#### Supplied material
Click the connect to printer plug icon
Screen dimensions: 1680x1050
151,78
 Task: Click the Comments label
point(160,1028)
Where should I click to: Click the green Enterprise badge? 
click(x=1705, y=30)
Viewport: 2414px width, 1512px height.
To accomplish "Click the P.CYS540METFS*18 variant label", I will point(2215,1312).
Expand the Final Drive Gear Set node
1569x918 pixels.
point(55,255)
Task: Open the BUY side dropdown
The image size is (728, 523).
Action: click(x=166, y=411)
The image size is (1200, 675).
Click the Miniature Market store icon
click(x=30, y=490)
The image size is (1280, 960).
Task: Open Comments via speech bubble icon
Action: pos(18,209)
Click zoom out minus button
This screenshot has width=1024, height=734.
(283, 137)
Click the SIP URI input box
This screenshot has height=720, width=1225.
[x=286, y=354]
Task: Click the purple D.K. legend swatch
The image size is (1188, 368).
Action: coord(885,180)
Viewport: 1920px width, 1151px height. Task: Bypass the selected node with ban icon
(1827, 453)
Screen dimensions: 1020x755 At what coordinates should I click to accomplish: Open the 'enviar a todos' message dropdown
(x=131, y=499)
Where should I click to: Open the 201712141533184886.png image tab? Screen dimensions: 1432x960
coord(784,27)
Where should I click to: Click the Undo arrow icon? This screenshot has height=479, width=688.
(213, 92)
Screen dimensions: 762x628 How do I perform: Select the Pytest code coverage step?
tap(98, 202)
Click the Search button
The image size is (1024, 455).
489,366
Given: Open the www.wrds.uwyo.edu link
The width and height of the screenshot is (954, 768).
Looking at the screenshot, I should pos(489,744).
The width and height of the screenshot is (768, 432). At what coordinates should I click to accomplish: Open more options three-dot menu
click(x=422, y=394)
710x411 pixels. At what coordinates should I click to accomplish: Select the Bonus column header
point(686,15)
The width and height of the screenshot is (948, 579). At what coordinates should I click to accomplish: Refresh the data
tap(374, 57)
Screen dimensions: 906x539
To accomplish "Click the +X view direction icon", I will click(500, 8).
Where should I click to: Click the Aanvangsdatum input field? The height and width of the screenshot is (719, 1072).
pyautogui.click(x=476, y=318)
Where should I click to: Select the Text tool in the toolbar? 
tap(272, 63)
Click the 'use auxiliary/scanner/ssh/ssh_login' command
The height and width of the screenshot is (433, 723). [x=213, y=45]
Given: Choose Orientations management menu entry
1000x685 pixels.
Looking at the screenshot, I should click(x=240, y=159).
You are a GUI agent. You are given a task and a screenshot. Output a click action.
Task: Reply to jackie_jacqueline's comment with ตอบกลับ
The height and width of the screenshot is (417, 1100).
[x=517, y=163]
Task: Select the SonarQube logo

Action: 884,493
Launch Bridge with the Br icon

#### Required task
Rewrite every line of the records above as a JSON list of strings, one string per line and in the same order, leaving out blank lines.

#### Solved problem
[
  "Click the connect to printer plug icon",
  "Screen dimensions: 1680x1050",
  "151,78",
  " Task: Click the Comments label",
  "point(160,1028)",
  "Where should I click to: Click the green Enterprise badge? ",
  "click(x=1705, y=30)",
  "Viewport: 2414px width, 1512px height.",
  "To accomplish \"Click the P.CYS540METFS*18 variant label\", I will point(2215,1312).",
  "Expand the Final Drive Gear Set node",
  "1569x918 pixels.",
  "point(55,255)",
  "Task: Open the BUY side dropdown",
  "The image size is (728, 523).",
  "Action: click(x=166, y=411)",
  "The image size is (1200, 675).",
  "Click the Miniature Market store icon",
  "click(x=30, y=490)",
  "The image size is (1280, 960).",
  "Task: Open Comments via speech bubble icon",
  "Action: pos(18,209)",
  "Click zoom out minus button",
  "This screenshot has width=1024, height=734.",
  "(283, 137)",
  "Click the SIP URI input box",
  "This screenshot has height=720, width=1225.",
  "[x=286, y=354]",
  "Task: Click the purple D.K. legend swatch",
  "The image size is (1188, 368).",
  "Action: coord(885,180)",
  "Viewport: 1920px width, 1151px height. Task: Bypass the selected node with ban icon",
  "(1827, 453)",
  "Screen dimensions: 1020x755 At what coordinates should I click to accomplish: Open the 'enviar a todos' message dropdown",
  "(x=131, y=499)",
  "Where should I click to: Open the 201712141533184886.png image tab? Screen dimensions: 1432x960",
  "coord(784,27)",
  "Where should I click to: Click the Undo arrow icon? This screenshot has height=479, width=688.",
  "(213, 92)",
  "Screen dimensions: 762x628 How do I perform: Select the Pytest code coverage step?",
  "tap(98, 202)",
  "Click the Search button",
  "The image size is (1024, 455).",
  "489,366",
  "Given: Open the www.wrds.uwyo.edu link",
  "The width and height of the screenshot is (954, 768).",
  "Looking at the screenshot, I should pos(489,744).",
  "The width and height of the screenshot is (768, 432). At what coordinates should I click to accomplish: Open more options three-dot menu",
  "click(x=422, y=394)",
  "710x411 pixels. At what coordinates should I click to accomplish: Select the Bonus column header",
  "point(686,15)",
  "The width and height of the screenshot is (948, 579). At what coordinates should I click to accomplish: Refresh the data",
  "tap(374, 57)",
  "Screen dimensions: 906x539",
  "To accomplish \"Click the +X view direction icon\", I will click(500, 8).",
  "Where should I click to: Click the Aanvangsdatum input field? The height and width of the screenshot is (719, 1072).",
  "pyautogui.click(x=476, y=318)",
  "Where should I click to: Select the Text tool in the toolbar? ",
  "tap(272, 63)",
  "Click the 'use auxiliary/scanner/ssh/ssh_login' command",
  "The height and width of the screenshot is (433, 723). [x=213, y=45]",
  "Given: Choose Orientations management menu entry",
  "1000x685 pixels.",
  "Looking at the screenshot, I should click(x=240, y=159).",
  "You are a GUI agent. You are given a task and a screenshot. Output a click action.",
  "Task: Reply to jackie_jacqueline's comment with ตอบกลับ",
  "The height and width of the screenshot is (417, 1100).",
  "[x=517, y=163]",
  "Task: Select the SonarQube logo",
  "Action: 884,493",
  "Launch Bridge with the Br icon"
]